David and I both read Delancey before we came, and we loved the book, not least because — believe it or not — there are some similarities between starting a restaurant and starting a church. I laughed my way through the memoir because in many ways, Molly and Brandon’s marriage feels like David’s and mine: both the fun and the exasperating parts. And so it was that on Thursday night the seven of us walked to Delancey for pizza.

This week I asked Pat if she had to choose one ethnicity of food to eat for the rest of her life, what her choice would be. And she said it’s an impossible decision because so much of the food we’ve tasted is the memories surrounding the meal — where we were, who we were with, what season of life we were in. You can’t pull the flavor of the food out of its experience.

I thought of that all week, thought how right she is. Our meal at Delancey was magical, not just because I love pizza. It was everything. It was discovering Orangette seven years ago as a brand-new mom who could barely cook a real meal. It was reading Molly Wizenberg’s memoirs and coming to think of her as one of my favorite writers.

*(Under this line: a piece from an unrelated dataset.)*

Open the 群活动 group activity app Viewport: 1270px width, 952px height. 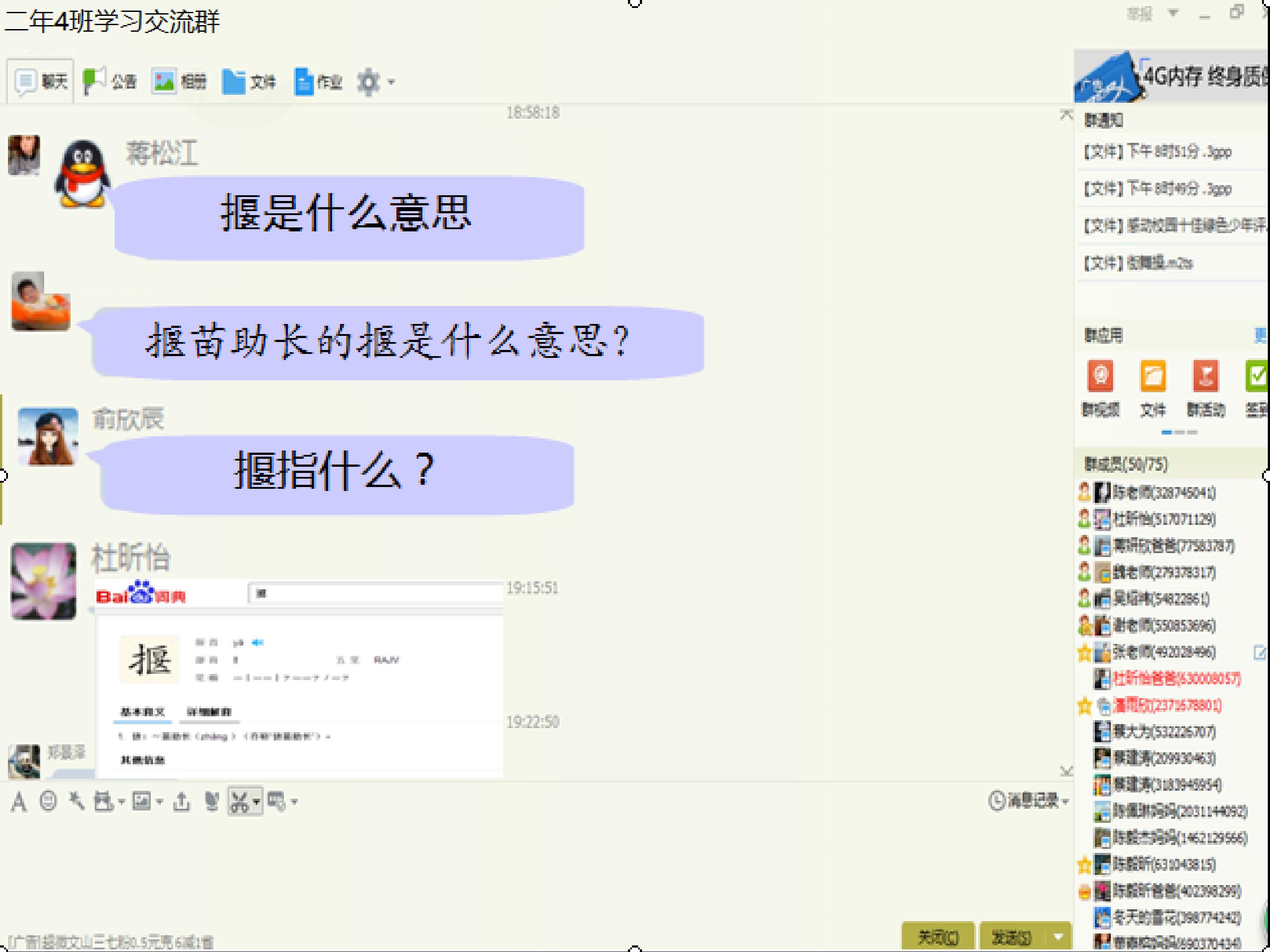pos(1205,377)
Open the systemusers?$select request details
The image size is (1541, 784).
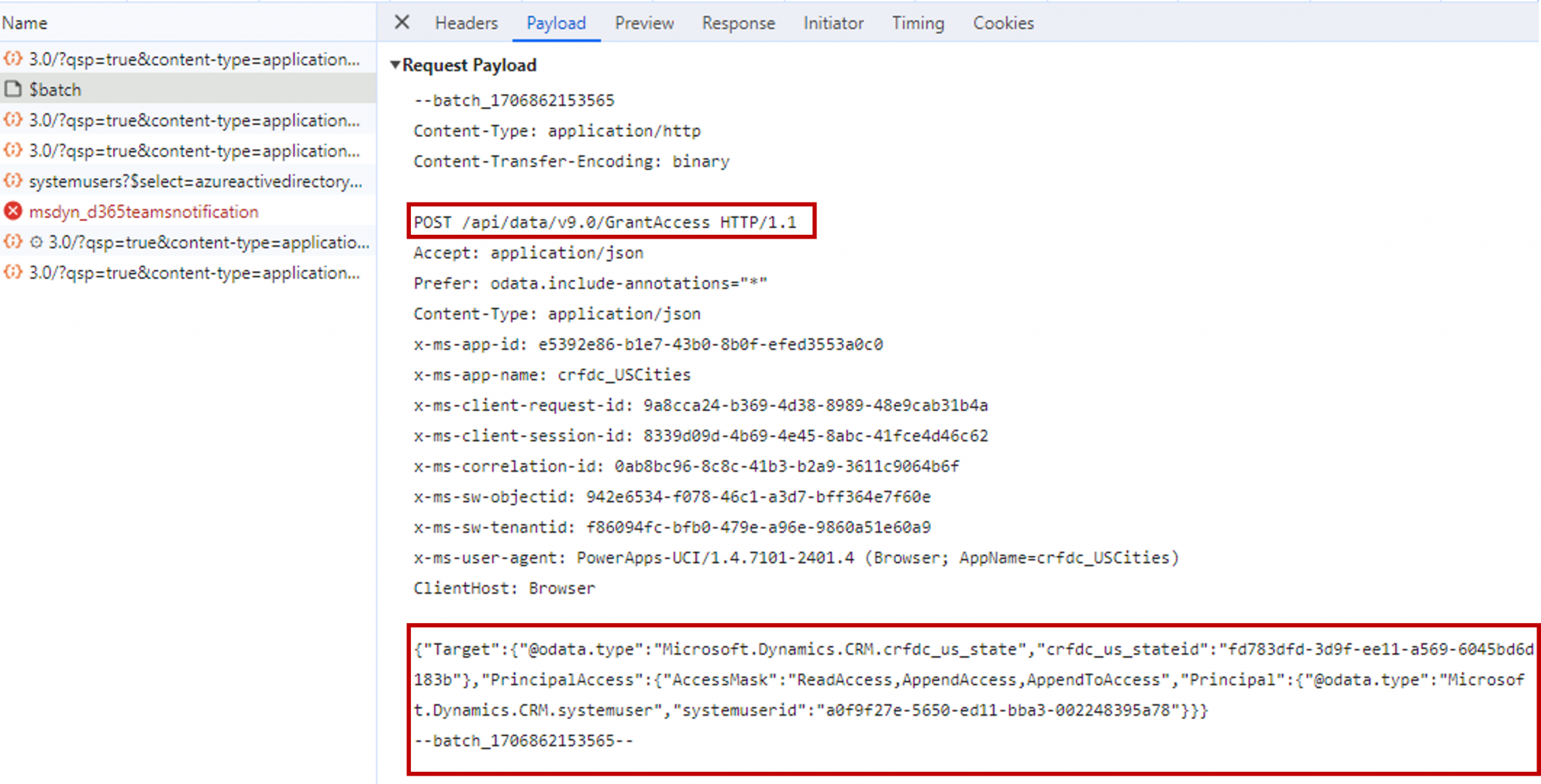click(196, 181)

It was getting on a plane and flying thousands of miles across the country to Seattle, which I’ve dreamed of for so long. It was staying with Cathy and Annie in their actual house — which we’ve only ever seen pictures of. It was all of us strolling together down the sidewalk right in their neighborhood and standing in front of a restaurant I’ve read about and seen photos of.

It was the heirloom tomato and basil salad and the ice-cold glass of Washington hard cider and the 12-inch pizza pies, simple with the thinnest, crispiest crusts, with all-local toppings (the grilled zucchini and anchovy was my favorite). It was sitting in the little dining room, surrounded by laughter and smiles and friendly staff, remembering stories of plaster-scraping and pizza-oven assembling, and cement-floor staining that went awry. It was seeing Brandon Pettit walk out from the kitchen to laugh with friends sitting two tables over and feeling so proud for him, for what he’s done here in Ballard. I wish him and his family all the best.

Our dinner at Delancey is truly one we’ll never forget.